Demonstrierende spiegeln sich in den Gläsern einer getönten Sonnenbrille

Protest gegen das „russische Gesetz“ am Dienstag in Tiflis Foto: Shakh Aivazov/ap

Wer bis zum Schluss gehofft hatte, die georgische Führung werde doch noch zur Besinnung kommen, sieht sich leider eines Besseren belehrt. Das Gesetz über die „Transparenz ausländischen Einflusses“, das vor allem Nichtregierungsorganisationen betrifft, wurde am Dienstag in dritter Lesung abgesegnet.

Hinter diesem Irrsinn der Regierungspartei Georgischer Traum stehen nicht weniger als die Angst vor einem Gesichts- und möglichen Machtverlust sowie eine hasserfüllte Besessenheit, die Zivilgesellschaft langsam, aber sicher zum Schweigen bringen zu wollen.

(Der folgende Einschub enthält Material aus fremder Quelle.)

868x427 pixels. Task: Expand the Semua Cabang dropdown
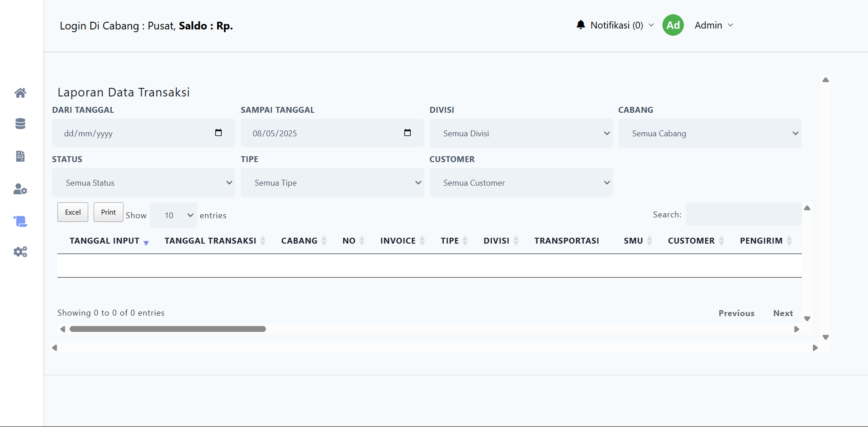pos(709,133)
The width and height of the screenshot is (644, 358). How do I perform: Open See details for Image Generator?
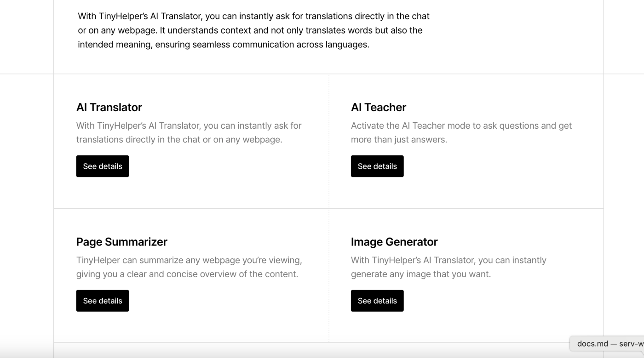click(377, 301)
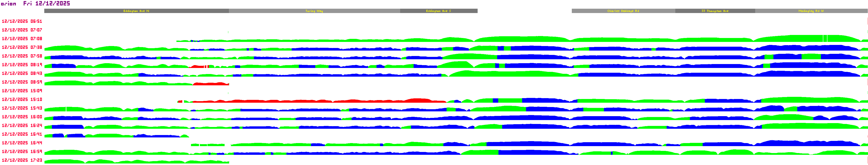
Task: Click the 12/12/2025 06:51 timestamp
Action: pos(22,21)
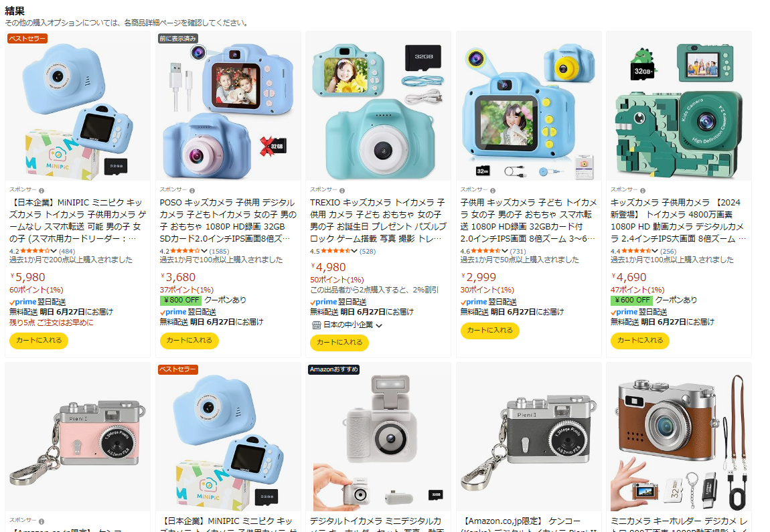Expand rating breakdown for POSO 4.2 stars
Viewport: 770px width, 532px height.
coord(204,251)
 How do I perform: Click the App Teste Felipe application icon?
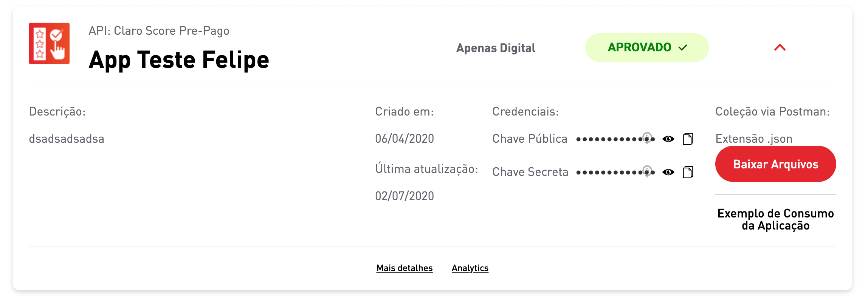(50, 44)
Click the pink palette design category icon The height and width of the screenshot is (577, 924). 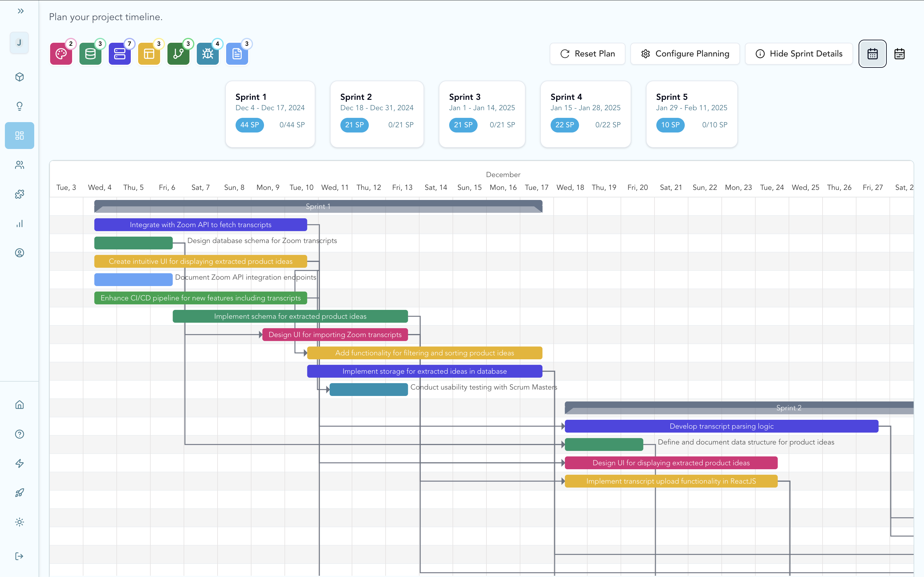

Das wird so einfach jedoch nicht werden, wie die Massenproteste der vergangenen Wochen eindrücklich gezeigt haben.

Doch anstatt endlich einmal zur Kenntnis zu nehmen, dass ein Großteil der Ge­or­gie­r*in­nen ihre Zukunft sowie die ihres Landes in Europa sieht, greift der Georgische Traum auf Methoden zurück, die einem Drehbuch des Kremls entlehnt zu sein scheinen. Protestierende werden von Polizeikräften brutal zusammen geknüppelt, massiv unter Druck gesetzt und kriminalisiert. Wo das nicht ausreicht, besorgen Schlägertrupps, die bei Re­gie­rungs­kri­ti­ke­r*in­nen gerne auch mal Hausbesuche machen, den Rest.

Das tragische Moment an diesem repressiven Kurs ist nicht nur, dass in der Südkaukasusrepublik Georgien grundlegende Bür­ge­r*in­nen­rech­te mit Füßen getreten werden. Vielmehr steht die europäische Per­spektive grundsätzlich auf dem Spiel. Denn die EU, die Tbilissi erst im vergangenen Dezember den mit einer Reihe von Auflagen verbundenen Status eines Beitrittskandidaten gewährte, kann diese Provokation nicht ignorieren. Schon sind mögliche Sanktionen – wie die Aufhebung der Visa-Freiheit – im Gespräch.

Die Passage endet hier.